Eugenie (Charley) Yen
Project title: Using genomics to investigate the adaptive potential of sea turtles in a warming world
Summary: Understanding what contributes to the adaptive potential of endangered species is essential for predicting how they will respond to climate change. The unprecedented rate of global warming particularly threatens ectotherms, due to their dependency on environmental temperature for key physiological functions. Sea turtles are such species on the brink of extinction, owing to their temperature-dependent sex determination system, with most populations projected to become entirely feminised by the century end. This project will bring new insights into the adaptive potential of sea turtles by determining the molecular underpinnings of adaptive thermal responses, using endangered loggerhead sea turtles (Caretta caretta) nesting on the Cabo Verde archipelago as a model, natural system.
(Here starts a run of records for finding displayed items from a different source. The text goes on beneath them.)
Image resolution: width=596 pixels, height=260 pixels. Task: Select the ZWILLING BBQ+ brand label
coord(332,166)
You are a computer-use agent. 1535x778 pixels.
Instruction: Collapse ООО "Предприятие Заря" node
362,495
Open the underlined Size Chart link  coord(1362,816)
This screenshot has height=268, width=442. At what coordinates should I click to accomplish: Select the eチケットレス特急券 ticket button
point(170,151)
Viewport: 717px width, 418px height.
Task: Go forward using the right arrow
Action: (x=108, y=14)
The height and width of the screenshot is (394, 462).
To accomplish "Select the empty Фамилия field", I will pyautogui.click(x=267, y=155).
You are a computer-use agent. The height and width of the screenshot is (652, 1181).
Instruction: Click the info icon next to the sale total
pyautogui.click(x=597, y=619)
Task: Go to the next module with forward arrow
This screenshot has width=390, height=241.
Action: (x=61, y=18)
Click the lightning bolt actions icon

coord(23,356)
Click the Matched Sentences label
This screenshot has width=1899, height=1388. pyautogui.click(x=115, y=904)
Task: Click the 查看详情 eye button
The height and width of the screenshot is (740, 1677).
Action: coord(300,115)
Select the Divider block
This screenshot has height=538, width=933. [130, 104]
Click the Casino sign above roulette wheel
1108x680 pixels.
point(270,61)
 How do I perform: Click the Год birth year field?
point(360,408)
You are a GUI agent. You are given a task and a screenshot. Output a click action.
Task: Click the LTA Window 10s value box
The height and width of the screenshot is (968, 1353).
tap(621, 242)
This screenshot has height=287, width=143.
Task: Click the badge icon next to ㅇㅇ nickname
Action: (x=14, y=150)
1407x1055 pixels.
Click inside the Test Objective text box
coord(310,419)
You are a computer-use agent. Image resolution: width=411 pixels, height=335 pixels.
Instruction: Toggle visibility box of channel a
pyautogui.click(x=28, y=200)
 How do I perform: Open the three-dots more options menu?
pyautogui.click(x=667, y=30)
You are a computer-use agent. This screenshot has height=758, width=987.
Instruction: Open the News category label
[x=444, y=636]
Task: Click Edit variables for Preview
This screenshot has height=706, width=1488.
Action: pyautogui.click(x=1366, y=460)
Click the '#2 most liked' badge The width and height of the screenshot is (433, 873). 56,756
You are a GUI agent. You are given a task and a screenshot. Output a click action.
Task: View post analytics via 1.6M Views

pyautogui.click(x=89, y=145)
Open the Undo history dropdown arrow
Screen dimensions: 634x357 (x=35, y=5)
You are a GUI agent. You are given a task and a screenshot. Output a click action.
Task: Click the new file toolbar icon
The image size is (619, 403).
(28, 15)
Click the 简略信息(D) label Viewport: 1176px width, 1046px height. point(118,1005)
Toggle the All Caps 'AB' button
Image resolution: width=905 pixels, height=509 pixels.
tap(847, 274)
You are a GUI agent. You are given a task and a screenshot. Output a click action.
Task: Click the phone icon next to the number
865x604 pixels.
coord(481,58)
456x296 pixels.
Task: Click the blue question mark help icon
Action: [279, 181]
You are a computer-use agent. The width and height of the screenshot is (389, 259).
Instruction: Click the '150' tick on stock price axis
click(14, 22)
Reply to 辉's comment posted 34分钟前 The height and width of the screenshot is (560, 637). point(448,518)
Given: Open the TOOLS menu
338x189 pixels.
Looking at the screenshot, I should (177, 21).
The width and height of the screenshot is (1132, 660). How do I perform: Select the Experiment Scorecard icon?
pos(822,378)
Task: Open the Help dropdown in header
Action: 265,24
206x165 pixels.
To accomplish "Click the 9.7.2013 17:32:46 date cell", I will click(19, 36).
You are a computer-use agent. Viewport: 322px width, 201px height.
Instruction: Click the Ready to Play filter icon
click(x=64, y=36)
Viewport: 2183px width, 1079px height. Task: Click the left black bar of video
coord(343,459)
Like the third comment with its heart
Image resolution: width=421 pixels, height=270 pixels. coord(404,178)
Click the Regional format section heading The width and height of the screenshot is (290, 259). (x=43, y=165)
After de novo assembly of a novel reference genome, genome-wide scans of genetic and DNA methylation patterns will be performed to: (i) identify locally adapted genomic/epigenomic regions between wild, nesting populations in relation to island-specific thermal regimes; and (ii) disentangle the contribution of environmentally induced versus inherited epigenetic marks using quantitative genetic, split clutch design incubation experiments. By combining genomic tools and experimental manipulations, this project will improve our knowledge of the adaptive potential through local adaptation and/or phenotypic plasticity, to guide sea turtle population management in a warming world.